▸ YOUR INSTRUCTIONS:
The data below holds a line containing "8 Available Homes [button] (37, 271)" and a line containing "7 Available Homes [button] (37, 670)"; please quote exactly those two lines and every line between them, and nothing else.

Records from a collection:
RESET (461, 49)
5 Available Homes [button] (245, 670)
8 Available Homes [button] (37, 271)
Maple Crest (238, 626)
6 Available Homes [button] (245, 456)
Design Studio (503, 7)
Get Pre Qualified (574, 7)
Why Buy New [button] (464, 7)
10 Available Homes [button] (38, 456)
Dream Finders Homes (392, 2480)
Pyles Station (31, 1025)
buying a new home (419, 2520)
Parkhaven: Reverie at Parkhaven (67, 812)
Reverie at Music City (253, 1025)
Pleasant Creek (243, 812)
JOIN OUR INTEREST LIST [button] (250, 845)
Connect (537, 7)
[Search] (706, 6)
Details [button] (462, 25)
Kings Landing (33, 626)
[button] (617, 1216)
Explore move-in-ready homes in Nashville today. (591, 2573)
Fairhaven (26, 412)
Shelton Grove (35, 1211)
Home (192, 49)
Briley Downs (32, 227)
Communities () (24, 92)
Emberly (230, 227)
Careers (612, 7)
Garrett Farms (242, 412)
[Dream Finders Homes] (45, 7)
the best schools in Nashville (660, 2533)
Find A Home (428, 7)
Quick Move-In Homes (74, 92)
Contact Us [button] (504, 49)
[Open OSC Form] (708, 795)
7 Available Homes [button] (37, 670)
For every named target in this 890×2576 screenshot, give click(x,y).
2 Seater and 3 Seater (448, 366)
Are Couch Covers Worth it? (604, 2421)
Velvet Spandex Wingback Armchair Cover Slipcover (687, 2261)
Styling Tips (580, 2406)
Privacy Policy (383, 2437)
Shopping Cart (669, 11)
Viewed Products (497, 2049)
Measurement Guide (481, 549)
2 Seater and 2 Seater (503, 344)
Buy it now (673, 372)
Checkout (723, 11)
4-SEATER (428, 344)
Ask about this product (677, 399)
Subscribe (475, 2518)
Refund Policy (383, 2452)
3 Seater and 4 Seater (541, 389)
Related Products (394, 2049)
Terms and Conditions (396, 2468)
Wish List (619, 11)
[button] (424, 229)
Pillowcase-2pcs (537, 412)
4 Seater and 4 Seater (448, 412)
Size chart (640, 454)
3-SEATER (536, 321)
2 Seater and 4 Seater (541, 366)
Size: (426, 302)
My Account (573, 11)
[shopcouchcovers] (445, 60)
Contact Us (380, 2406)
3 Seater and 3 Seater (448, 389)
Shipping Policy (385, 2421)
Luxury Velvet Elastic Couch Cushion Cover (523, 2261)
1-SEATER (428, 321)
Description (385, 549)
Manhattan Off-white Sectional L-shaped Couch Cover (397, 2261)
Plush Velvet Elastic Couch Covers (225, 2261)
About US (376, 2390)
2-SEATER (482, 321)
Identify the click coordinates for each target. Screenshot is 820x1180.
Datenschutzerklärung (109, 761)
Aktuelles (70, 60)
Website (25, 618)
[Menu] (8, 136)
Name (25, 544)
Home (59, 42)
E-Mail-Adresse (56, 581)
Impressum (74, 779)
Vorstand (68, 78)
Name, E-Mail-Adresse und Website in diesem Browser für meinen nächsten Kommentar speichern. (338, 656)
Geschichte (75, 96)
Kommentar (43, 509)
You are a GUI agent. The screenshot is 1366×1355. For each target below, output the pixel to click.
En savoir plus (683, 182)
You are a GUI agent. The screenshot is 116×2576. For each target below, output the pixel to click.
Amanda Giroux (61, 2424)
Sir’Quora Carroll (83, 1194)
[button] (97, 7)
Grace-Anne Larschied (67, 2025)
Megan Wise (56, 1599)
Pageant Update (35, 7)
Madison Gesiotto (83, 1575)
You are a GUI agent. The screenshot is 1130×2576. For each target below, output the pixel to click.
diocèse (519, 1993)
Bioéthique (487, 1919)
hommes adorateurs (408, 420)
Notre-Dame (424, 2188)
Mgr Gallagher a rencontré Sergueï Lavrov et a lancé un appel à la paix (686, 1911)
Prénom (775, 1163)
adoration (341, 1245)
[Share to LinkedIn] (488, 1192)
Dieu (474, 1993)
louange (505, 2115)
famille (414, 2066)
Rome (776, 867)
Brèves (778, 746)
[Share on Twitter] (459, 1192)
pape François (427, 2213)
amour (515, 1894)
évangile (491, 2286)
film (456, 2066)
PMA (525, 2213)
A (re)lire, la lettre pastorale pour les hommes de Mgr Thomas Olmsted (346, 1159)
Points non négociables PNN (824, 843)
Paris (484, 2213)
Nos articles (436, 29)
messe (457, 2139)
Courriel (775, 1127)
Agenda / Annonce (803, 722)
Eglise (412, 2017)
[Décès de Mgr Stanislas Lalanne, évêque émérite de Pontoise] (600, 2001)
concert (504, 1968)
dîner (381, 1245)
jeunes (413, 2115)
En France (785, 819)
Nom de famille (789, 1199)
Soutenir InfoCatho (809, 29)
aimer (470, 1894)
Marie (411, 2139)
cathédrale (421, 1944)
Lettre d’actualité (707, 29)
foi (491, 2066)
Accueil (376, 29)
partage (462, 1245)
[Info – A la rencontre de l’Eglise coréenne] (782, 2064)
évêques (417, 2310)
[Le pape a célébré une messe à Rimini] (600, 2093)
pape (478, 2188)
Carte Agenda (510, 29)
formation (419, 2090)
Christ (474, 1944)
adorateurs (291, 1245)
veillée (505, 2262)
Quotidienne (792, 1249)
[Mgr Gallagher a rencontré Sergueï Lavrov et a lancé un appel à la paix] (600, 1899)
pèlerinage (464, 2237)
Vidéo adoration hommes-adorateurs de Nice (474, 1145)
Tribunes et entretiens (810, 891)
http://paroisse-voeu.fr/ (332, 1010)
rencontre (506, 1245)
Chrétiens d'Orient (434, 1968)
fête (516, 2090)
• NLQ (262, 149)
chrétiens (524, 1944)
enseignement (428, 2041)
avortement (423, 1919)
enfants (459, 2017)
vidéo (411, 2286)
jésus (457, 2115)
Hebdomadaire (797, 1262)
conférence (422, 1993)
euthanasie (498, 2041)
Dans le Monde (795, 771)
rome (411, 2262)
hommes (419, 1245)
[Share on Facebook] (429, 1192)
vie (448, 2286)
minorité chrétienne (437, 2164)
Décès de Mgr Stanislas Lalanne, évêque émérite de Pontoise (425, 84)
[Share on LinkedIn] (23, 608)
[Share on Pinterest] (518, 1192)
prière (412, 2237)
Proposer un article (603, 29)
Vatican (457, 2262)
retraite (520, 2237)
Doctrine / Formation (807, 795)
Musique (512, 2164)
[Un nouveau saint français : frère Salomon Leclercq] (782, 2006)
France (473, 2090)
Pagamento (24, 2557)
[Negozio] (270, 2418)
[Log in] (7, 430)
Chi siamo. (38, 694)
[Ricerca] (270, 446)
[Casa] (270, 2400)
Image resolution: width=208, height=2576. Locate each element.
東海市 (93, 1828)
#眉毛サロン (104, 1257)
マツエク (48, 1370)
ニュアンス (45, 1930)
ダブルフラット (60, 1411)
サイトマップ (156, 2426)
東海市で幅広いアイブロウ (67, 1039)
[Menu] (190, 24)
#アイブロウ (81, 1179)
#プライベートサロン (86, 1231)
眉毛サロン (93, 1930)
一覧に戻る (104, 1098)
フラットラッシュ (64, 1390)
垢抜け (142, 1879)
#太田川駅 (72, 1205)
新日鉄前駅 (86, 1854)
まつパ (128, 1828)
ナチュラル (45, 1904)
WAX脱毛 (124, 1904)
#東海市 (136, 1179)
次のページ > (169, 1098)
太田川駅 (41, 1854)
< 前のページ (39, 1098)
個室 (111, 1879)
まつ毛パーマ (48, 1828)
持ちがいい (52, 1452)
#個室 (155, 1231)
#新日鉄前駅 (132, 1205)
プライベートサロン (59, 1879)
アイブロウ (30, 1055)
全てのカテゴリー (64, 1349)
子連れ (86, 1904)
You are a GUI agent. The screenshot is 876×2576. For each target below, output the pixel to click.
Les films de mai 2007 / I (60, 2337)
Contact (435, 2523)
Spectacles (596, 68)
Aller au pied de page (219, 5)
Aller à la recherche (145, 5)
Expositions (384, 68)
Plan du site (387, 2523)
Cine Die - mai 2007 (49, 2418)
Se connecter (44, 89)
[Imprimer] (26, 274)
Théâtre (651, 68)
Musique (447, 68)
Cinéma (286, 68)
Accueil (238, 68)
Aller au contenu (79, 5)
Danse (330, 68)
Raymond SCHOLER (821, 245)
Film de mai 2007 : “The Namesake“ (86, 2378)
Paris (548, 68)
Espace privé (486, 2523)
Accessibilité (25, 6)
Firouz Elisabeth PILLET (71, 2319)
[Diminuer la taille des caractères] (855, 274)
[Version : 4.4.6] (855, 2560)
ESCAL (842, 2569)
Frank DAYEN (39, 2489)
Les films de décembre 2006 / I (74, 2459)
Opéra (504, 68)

▸ OUTPUT FOR THIS TASK:
8 Available Homes [button] (37, 271)
Maple Crest (238, 626)
6 Available Homes [button] (245, 456)
Design Studio (503, 7)
Get Pre Qualified (574, 7)
Why Buy New [button] (464, 7)
10 Available Homes [button] (38, 456)
Dream Finders Homes (392, 2480)
Pyles Station (31, 1025)
buying a new home (419, 2520)
Parkhaven: Reverie at Parkhaven (67, 812)
Reverie at Music City (253, 1025)
Pleasant Creek (243, 812)
JOIN OUR INTEREST LIST [button] (250, 845)
Connect (537, 7)
[Search] (706, 6)
Details [button] (462, 25)
Kings Landing (33, 626)
[button] (617, 1216)
Explore move-in-ready homes in Nashville today. (591, 2573)
Fairhaven (26, 412)
Shelton Grove (35, 1211)
Home (192, 49)
Briley Downs (32, 227)
Communities () (24, 92)
Emberly (230, 227)
Careers (612, 7)
Garrett Farms (242, 412)
[Dream Finders Homes] (45, 7)
the best schools in Nashville (660, 2533)
Find A Home (428, 7)
Quick Move-In Homes (74, 92)
Contact Us [button] (504, 49)
[Open OSC Form] (708, 795)
7 Available Homes [button] (37, 670)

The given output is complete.